Since the birth of No Child Left Behind, many states, including Louisiana, have been using what is known as a “criterion-referenced test,” or CRT. A criterion-reference test measures a student’s achievement against a predetermined set of standards. The intent was to implement a method for holding states accountable for educational outcomes and to compare states. The problem with this was that the standards varied greatly from state to state so that no accurate measure to compare states was available. This led to the federal government trying to influence state standards which still resulted in inconsistency. Then the idea came that if a set of standards were provided, any inconsistencies in the data could be tied to the teacher; hence, the Common Core State Standards and the concept of tying compensation to performance. That, in a nutshell, is how we got to where we are. You will likely think that it is unusual to make the following comparison, but the concept that I’ve just described is very similar to the design used to judge dogs in a dog show. Each dog, classified by breed, is judged against a predetermined standard for the breed. The breeders who consistently produce winners get rewarded greatly because they earn high fees to allow breeders to breed with their winners. Much like teachers, there are only so many variables that a winning breeder can control. Even in the best scenarios, there are some dogs in a litter that do not have the potential to be champions. The key difference here is that breeders are only judged by their winners. Teachers are judged by the entire litter.

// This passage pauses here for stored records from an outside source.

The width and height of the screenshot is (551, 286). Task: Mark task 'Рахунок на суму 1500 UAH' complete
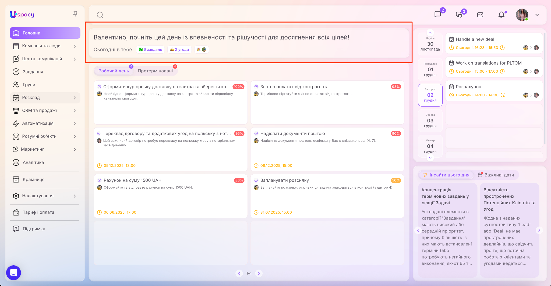point(99,180)
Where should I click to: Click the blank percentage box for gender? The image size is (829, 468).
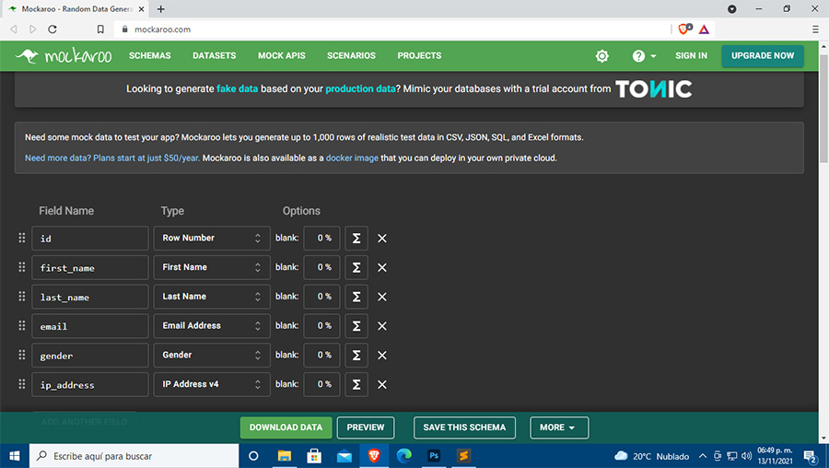coord(321,356)
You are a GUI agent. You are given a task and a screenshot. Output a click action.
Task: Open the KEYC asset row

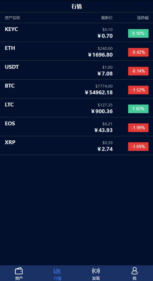[77, 32]
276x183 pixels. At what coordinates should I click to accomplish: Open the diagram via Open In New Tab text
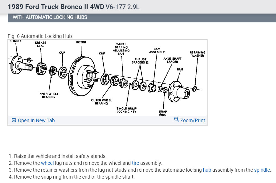tap(36, 121)
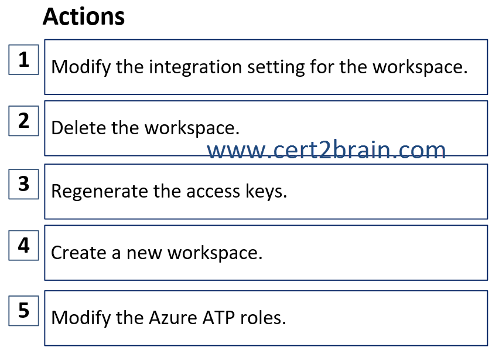Click the word 'Regenerate' in action 3
499x357 pixels.
[100, 192]
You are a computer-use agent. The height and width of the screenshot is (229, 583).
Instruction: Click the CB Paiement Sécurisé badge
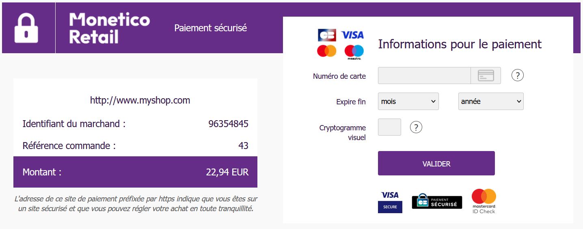(x=437, y=201)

How exactly did we measure student achievement prior to NCLB? The primary method was through the use of Norm-Referenced Tests (NRT) which administers the same test across the board and then compares the student’s achievement to other students in their demographic. One of the most popular NRTs available is the Iowa Basic Skills Assessment (IBSA), formerly known as the Iowa Test of Basic Skills (ITBS). The Iowa Assessments have been used for more than four decades and are among the highest rated for reliability and validity. The student receives a percentile score that indicates where they sit in the grand scheme. For example, if a student is at the 74th percentile (74 %ile) they have performed better than 74% of test-takers in their demographic. The scores are extremely easy to calculate and understand. Students, parents and teachers get useful feedback about where their students are performing. The cost of administering an NRT is far less than a CRT, and the turnaround for scoring is quick. There’s no waiting for, or deciding on, what the cut scores should be. They are scored and compared. Period.

How can we tie this information to the evaluation of teachers? Student Growth Percentiles (SGP) are currently being used in 16 states. This not only provides feedback about where a student is performing, but also their percentile in expected growth as compared to other students in their demographic. Of the 16, only 3 weight student achievement at 50% of a teacher’s evaluation. As I am sure you’ve already concluded, Stand For Children is established in those three states.

In short, the use of an NRT to evaluate student achievement and teacher effectiveness is infinitely more accurate than the incorrectly utilized current method. In addition, an adjustment in the weight of student achievement towards a teacher’s evaluation is warranted. In the next blog, I’ll discuss options for teacher evaluation and the use of a common set of standards.